Low back pain, one of the major causes of disability, is estimated to affect more than 632 million people around the world and the costs incurred through medical care and lost productivity are enormous. Offering hope to the millions of chronic low back pain sufferers are the findings of a study by the Osteopathic Research Center at the UNT Health Science Center in Fort Worth (UNTHSC). According to the research team, osteopathic manual treatment (OMT) can help alleviate moderately to substantially the level of pain and reduce the intake of prescription medication.
The UNTHSC study, the results of which were published in the Annals of Family Medicine, included 455 adults suffering from chronic low back pain.

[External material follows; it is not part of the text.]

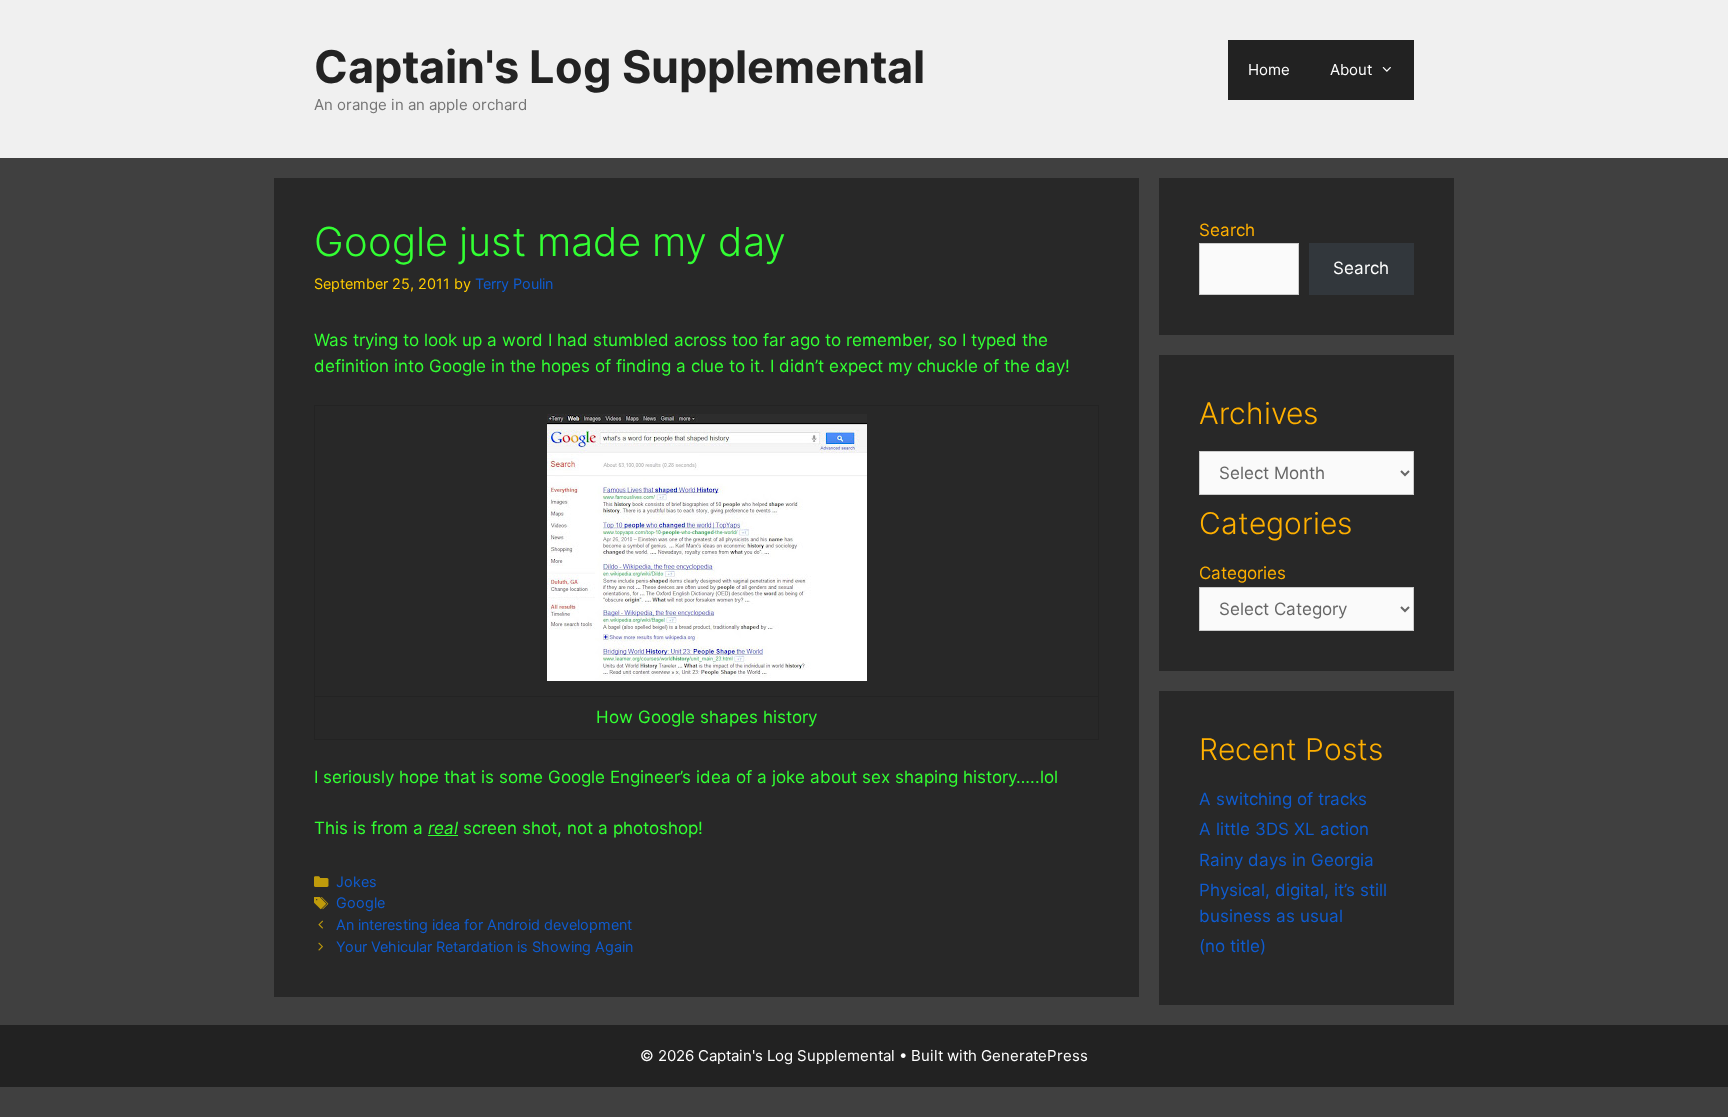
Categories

The researchers used OMT and ultrasound therapy in six treatment sessions over the course of 12 weeks. The patients in the ultrasound therapy group did not experience improvement in their condition. However, those who received the hands-on treatment reported a significant reduction in pain levels, lower use of prescription drugs and greater satisfaction with the care provided during the study. Almost two-thirds of the OMT group experienced a 30% reduction in pain and half had their pain level brought down by 50%.
John Licciardone, DO, one of the authors of the study, noted that patients with higher levels of pain experienced even greater reductions. This indicates that OMT is not only an effective pain relief option but it produces even better results for people in greater pain. Hands-on treatment has the added bonus of producing few side effects and necessitating less prescription medication, Licciardone added.